L’aspetto più affascinante della vicenda è un altro: l’amore traversale nei suoi confronti. Di noi che abbiamo attraversato la sua epoca, che c’eravamo quando scartava mezza Cecoslovacchia, quando in un colpo solo stoppava il pallone, saltava Van de Sar e segnava, ma anche quando accarezzava le nuvole di Pasadena dal dischetto.
E di tutti quelli che sono venuti al mondo dopo e che oggi lo venerano come un’entità quasi astratta, il campione etereo in grado di accendere la loro immaginazione. Del resto non fu lo stesso per noi con Johan Crujiff o George Best? La differanza sta in una connessione internet e nell’accesso libero e senza limiti a tutti i loro gol.
Quando nei giorni scorsi ho visto Roberto Baggio fare capolino sui social, mi è scappato un mezzo sorriso. Qualcuno ha commentato “finalmente!”, ma la considerazione che mi viene spontanea è che non ce n’era bisogno. Infatti, più che il desiderio di Roberto, lo sbarco su Instagram è un’idea della figlia Valentina, che di mestiere fa la social media manager.

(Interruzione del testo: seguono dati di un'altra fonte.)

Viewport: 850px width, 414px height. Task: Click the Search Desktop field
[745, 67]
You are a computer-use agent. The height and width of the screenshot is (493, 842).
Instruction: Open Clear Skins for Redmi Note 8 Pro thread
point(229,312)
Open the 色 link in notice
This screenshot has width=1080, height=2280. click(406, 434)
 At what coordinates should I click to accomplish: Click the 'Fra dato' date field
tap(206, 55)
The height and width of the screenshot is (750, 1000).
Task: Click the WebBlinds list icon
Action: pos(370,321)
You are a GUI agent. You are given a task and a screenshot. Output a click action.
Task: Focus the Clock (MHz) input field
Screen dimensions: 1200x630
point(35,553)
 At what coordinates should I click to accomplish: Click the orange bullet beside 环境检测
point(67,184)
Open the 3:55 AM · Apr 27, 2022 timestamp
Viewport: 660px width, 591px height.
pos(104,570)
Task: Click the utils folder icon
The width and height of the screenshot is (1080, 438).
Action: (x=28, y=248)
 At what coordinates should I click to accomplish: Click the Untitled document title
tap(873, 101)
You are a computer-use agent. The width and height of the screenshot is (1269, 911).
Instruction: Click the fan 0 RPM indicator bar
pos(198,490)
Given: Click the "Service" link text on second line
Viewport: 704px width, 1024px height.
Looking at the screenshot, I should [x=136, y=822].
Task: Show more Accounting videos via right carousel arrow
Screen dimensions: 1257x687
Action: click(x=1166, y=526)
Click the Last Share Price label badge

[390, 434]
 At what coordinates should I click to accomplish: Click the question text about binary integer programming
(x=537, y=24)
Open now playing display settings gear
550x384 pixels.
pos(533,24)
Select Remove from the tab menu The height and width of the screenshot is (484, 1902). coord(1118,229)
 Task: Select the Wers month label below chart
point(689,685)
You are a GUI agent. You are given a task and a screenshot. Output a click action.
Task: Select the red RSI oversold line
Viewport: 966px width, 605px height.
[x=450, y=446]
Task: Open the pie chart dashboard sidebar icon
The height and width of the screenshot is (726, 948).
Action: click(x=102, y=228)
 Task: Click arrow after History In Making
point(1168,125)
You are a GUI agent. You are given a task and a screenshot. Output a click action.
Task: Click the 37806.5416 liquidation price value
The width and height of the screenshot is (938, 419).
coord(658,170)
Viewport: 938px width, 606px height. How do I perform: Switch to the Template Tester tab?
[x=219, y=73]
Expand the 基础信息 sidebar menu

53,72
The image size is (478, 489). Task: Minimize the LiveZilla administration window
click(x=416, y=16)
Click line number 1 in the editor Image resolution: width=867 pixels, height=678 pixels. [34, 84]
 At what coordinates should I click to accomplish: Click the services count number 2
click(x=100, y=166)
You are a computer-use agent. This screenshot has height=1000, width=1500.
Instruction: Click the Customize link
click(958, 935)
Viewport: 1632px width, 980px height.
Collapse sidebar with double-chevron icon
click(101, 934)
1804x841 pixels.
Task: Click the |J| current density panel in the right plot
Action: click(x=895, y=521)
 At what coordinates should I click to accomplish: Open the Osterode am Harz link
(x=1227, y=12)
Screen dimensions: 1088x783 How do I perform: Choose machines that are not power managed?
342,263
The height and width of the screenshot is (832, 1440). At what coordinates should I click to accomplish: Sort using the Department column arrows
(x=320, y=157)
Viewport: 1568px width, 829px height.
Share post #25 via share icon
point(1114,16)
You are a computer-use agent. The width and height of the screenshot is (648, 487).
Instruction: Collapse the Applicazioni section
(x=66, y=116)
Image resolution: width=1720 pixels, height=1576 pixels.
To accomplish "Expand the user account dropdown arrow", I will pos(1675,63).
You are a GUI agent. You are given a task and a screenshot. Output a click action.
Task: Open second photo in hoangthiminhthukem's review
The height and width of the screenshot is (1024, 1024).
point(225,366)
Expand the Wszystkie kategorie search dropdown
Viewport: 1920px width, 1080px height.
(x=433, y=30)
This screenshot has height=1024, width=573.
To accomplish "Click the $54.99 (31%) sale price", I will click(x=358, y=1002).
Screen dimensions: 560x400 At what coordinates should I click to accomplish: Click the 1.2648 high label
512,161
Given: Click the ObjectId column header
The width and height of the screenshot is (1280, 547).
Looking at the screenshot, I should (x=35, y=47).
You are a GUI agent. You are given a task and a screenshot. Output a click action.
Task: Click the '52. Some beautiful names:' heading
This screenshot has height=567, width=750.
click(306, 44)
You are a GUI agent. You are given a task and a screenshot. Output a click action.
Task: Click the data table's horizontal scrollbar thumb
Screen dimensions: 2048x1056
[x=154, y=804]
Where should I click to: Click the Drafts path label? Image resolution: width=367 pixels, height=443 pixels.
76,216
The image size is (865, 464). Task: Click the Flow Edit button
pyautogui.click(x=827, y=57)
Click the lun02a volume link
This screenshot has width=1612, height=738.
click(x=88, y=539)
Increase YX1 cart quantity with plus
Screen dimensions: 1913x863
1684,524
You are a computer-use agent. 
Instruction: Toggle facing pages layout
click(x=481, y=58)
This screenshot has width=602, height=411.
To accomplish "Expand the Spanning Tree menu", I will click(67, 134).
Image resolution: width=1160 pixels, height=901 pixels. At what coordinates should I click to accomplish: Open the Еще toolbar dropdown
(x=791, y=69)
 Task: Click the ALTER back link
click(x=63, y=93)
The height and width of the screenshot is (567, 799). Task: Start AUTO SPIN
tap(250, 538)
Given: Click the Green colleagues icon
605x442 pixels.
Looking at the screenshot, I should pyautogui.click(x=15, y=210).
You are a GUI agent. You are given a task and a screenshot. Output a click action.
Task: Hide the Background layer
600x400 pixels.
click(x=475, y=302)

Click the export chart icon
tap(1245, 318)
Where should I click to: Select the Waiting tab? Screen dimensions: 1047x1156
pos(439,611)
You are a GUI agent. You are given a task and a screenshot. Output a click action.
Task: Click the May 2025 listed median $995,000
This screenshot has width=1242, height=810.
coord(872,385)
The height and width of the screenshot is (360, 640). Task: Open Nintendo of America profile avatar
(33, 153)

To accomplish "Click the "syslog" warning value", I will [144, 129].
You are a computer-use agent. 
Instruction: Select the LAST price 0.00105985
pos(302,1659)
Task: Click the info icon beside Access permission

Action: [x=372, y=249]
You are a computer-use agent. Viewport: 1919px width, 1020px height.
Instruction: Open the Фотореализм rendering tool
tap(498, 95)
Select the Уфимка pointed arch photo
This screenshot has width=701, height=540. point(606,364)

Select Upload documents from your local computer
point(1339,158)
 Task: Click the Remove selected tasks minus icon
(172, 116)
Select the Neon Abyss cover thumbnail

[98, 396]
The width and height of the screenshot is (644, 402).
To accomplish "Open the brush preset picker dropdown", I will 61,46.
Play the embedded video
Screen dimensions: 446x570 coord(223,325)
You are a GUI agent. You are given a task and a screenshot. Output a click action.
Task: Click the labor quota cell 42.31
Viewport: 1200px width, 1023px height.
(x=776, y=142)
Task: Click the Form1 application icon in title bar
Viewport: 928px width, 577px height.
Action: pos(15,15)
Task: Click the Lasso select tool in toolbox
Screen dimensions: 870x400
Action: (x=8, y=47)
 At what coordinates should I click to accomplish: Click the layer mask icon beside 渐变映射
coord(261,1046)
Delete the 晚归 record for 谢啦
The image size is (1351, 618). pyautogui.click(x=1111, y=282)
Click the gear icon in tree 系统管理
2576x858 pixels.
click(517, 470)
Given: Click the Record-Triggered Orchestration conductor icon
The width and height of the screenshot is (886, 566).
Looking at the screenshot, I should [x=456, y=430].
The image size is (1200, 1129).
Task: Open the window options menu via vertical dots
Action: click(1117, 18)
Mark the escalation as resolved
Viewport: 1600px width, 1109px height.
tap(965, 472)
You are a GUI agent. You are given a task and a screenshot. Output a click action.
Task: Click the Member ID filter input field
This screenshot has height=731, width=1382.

L’aspetto più straordinario della parabola umana del Divin Codino – oltre ad avere dispensato emozioni, Bellezza e avere unito tutti – è il non essersene mai andato. A vent’anni di distanza dal ritiro dal calcio giocato, lui è qui, nelle nostre menti. Baggio avrà per sempre l’età del calciatore che regala un’emozione fortissima e ti spinge a guardare una sua partita, è il sorriso e un brivido di piacere ogni volta che ci ripensi, è la prima fidanzata o fidanzato di cui non ci scorda mai, l’amico che non ti ha mai tradito.
Questo patrimonio inestimabile non serve averlo nella tasca, in uno smartphone; è già dove deve essere, nella testa e nel cuore, e lì ci accompagnerà per sempre. Perché chi ama il calcio, ama Baggio.